> _About this exercise_: Turn every line of the entries below into a JSON list of strings, one string per line, leaving out blank lines.

> _Given records_:

_ _ _ _

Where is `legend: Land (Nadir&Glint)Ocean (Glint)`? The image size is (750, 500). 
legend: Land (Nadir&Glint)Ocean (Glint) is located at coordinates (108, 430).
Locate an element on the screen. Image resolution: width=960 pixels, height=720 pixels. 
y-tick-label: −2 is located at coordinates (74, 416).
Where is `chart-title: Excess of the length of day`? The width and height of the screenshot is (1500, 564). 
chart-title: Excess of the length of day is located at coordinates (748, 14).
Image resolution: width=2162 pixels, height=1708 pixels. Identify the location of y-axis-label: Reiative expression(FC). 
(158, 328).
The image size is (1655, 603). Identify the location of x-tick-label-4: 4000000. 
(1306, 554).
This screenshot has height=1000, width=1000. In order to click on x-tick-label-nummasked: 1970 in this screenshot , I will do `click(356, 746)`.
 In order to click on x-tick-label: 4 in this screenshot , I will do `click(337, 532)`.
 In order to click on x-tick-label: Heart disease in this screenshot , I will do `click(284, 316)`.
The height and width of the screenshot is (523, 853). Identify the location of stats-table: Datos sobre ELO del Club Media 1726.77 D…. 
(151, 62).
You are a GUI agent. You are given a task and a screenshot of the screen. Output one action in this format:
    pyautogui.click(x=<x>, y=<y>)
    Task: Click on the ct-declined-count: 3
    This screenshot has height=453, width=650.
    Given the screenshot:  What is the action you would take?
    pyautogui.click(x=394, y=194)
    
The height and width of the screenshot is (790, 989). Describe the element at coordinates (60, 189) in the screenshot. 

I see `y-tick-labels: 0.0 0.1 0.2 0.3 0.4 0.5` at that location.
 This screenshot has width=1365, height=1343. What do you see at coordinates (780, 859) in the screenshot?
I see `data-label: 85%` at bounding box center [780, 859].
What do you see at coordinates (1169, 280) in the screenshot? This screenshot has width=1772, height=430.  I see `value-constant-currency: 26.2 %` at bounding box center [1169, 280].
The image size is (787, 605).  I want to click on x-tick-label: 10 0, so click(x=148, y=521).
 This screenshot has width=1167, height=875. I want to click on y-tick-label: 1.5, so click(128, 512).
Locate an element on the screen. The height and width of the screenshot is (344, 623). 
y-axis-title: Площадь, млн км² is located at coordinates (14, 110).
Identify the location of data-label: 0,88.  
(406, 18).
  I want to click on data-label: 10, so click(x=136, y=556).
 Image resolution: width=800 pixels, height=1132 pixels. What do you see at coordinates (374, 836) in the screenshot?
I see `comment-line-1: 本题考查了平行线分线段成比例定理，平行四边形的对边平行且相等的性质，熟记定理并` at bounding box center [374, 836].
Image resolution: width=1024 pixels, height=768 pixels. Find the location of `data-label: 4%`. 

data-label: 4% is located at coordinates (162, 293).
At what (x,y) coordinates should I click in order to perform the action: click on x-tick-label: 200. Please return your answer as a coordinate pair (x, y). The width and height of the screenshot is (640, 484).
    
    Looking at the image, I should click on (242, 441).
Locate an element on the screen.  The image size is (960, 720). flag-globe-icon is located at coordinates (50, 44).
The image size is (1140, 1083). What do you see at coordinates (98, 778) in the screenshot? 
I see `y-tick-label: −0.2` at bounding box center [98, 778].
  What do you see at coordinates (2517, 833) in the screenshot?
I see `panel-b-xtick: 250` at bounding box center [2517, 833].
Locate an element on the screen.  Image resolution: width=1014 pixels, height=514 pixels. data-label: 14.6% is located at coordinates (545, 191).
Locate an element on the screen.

_ _ _ _

> _Task solution_:
[
  "Where is `legend: Land (Nadir&Glint)Ocean (Glint)`? The image size is (750, 500). ",
  "legend: Land (Nadir&Glint)Ocean (Glint) is located at coordinates (108, 430).",
  "Locate an element on the screen. Image resolution: width=960 pixels, height=720 pixels. ",
  "y-tick-label: −2 is located at coordinates (74, 416).",
  "Where is `chart-title: Excess of the length of day`? The width and height of the screenshot is (1500, 564). ",
  "chart-title: Excess of the length of day is located at coordinates (748, 14).",
  "Image resolution: width=2162 pixels, height=1708 pixels. Identify the location of y-axis-label: Reiative expression(FC). ",
  "(158, 328).",
  "The image size is (1655, 603). Identify the location of x-tick-label-4: 4000000. ",
  "(1306, 554).",
  "This screenshot has height=1000, width=1000. In order to click on x-tick-label-nummasked: 1970 in this screenshot , I will do `click(356, 746)`.",
  " In order to click on x-tick-label: 4 in this screenshot , I will do `click(337, 532)`.",
  " In order to click on x-tick-label: Heart disease in this screenshot , I will do `click(284, 316)`.",
  "The height and width of the screenshot is (523, 853). Identify the location of stats-table: Datos sobre ELO del Club Media 1726.77 D…. ",
  "(151, 62).",
  "You are a GUI agent. You are given a task and a screenshot of the screen. Output one action in this format:",
  "    pyautogui.click(x=<x>, y=<y>)",
  "    Task: Click on the ct-declined-count: 3",
  "    This screenshot has height=453, width=650.",
  "    Given the screenshot:  What is the action you would take?",
  "    pyautogui.click(x=394, y=194)",
  "The height and width of the screenshot is (790, 989). Describe the element at coordinates (60, 189) in the screenshot. ",
  "I see `y-tick-labels: 0.0 0.1 0.2 0.3 0.4 0.5` at that location.",
  " This screenshot has width=1365, height=1343. What do you see at coordinates (780, 859) in the screenshot?",
  "I see `data-label: 85%` at bounding box center [780, 859].",
  "What do you see at coordinates (1169, 280) in the screenshot? This screenshot has width=1772, height=430.  I see `value-constant-currency: 26.2 %` at bounding box center [1169, 280].",
  "The image size is (787, 605).  I want to click on x-tick-label: 10 0, so click(x=148, y=521).",
  " This screenshot has width=1167, height=875. I want to click on y-tick-label: 1.5, so click(128, 512).",
  "Locate an element on the screen. The height and width of the screenshot is (344, 623). ",
  "y-axis-title: Площадь, млн км² is located at coordinates (14, 110).",
  "Identify the location of data-label: 0,88.  ",
  "(406, 18).",
  "  I want to click on data-label: 10, so click(x=136, y=556).",
  " Image resolution: width=800 pixels, height=1132 pixels. What do you see at coordinates (374, 836) in the screenshot?",
  "I see `comment-line-1: 本题考查了平行线分线段成比例定理，平行四边形的对边平行且相等的性质，熟记定理并` at bounding box center [374, 836].",
  "Image resolution: width=1024 pixels, height=768 pixels. Find the location of `data-label: 4%`. ",
  "data-label: 4% is located at coordinates (162, 293).",
  "At what (x,y) coordinates should I click in order to perform the action: click on x-tick-label: 200. Please return your answer as a coordinate pair (x, y). The width and height of the screenshot is (640, 484).",
  "    Looking at the image, I should click on (242, 441).",
  "Locate an element on the screen.  The image size is (960, 720). flag-globe-icon is located at coordinates (50, 44).",
  "The image size is (1140, 1083). What do you see at coordinates (98, 778) in the screenshot? ",
  "I see `y-tick-label: −0.2` at bounding box center [98, 778].",
  "  What do you see at coordinates (2517, 833) in the screenshot?",
  "I see `panel-b-xtick: 250` at bounding box center [2517, 833].",
  "Locate an element on the screen.  Image resolution: width=1014 pixels, height=514 pixels. data-label: 14.6% is located at coordinates (545, 191).",
  "Locate an element on the screen."
]